Justice Neil Gorsuch did not weigh in on the case.
In 2014, the trademark office cancelled the Washington Redskins’ trademark ruling that the teams’ name offends Native Americans. The team filed an appeal which was put on hold awaiting the Slants case ruling. The team’s arguments on appeal seem to align with the Court’s ruling in the Slants case, signaling an impending legal victory for the Redskins. However, the outcome in the Redskins case remains uncertain.
A lawyer representing the team told the Washington Post that the Slants case vindicated the team’s position but it will still be up to the trademark office to decide if a given mark should be refused registration for reasons other than disparagement. For instance, the question remains whether trademark protection can be denied for marks that are considered “offensive” (as opposed to merely disparaging). The USPTO can also deny registration to marks under the “immoral” or “scandalous” provisions of Section 2(a) of the Lanham Act, in addition to other legal bases.

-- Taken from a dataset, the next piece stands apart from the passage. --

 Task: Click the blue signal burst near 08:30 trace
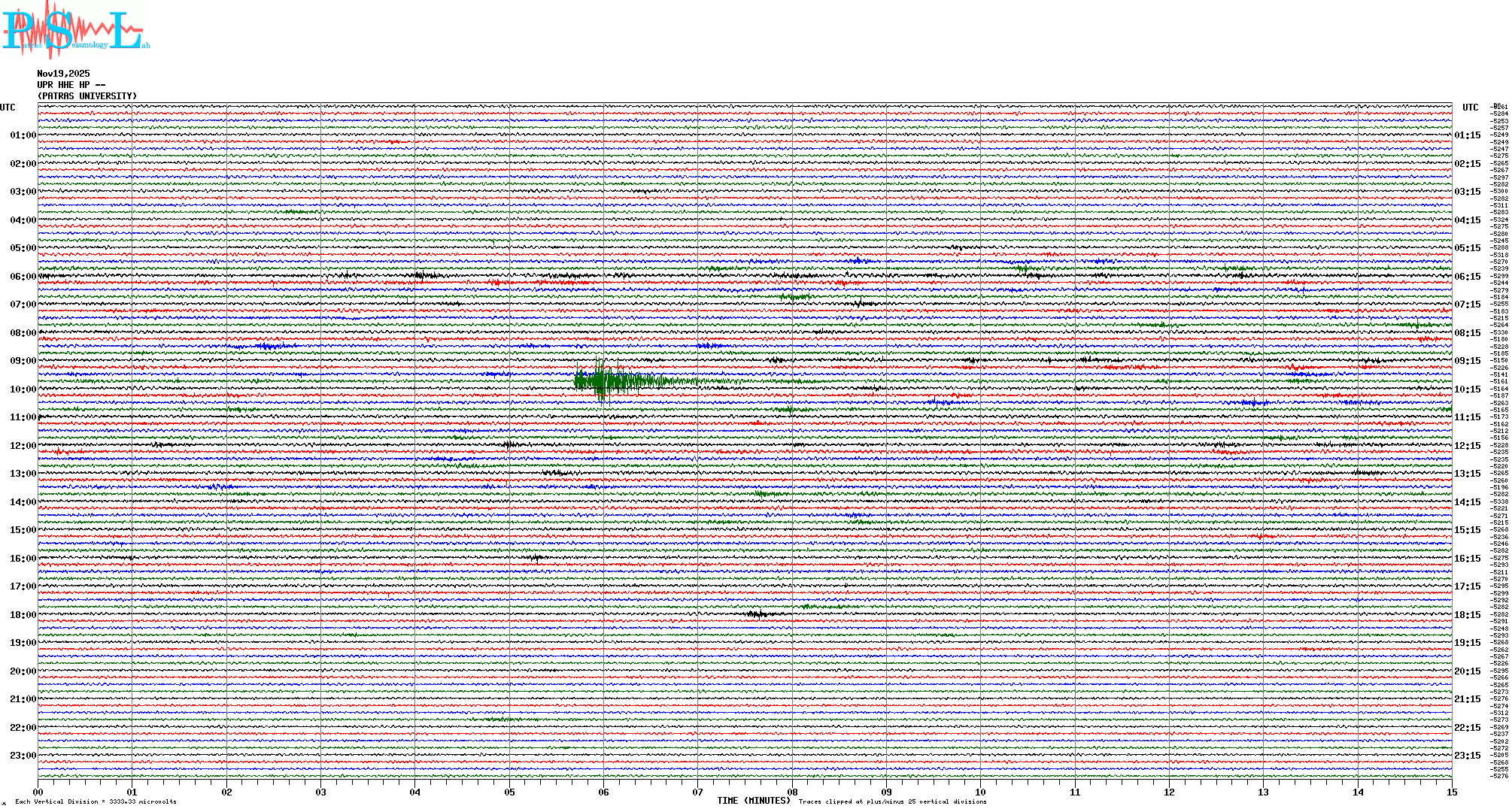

The Washington Post notes that the Slants were not happy to be associated with the Redskins. In Mic, Tam, nonetheless refutes critics’ arguments that the SCOTUS decision is a slippery slope that will open the floodgates to applications for all sorts of potentially offensive remarks.
“As a POC, I have never once heard about someone seeking to register their trademark before using a toxic term,” Tam said. “No, they simply use it. And the idea that our market will be flooded by people who just want to register marks on a whim is ridiculous… people have to have an established business purpose, pay the fees, go through the paperwork and have their information in public. Very few would want to do that if establishing a legitimate business.”
It’s worth noting that the trademark office has been wildly inconsistent in deciding what constitutes an offensive term. Companies such as Baked By A Negro bakery products, Midget Man condoms, and Dago Swagg clothing have been granted trademark protection over the years.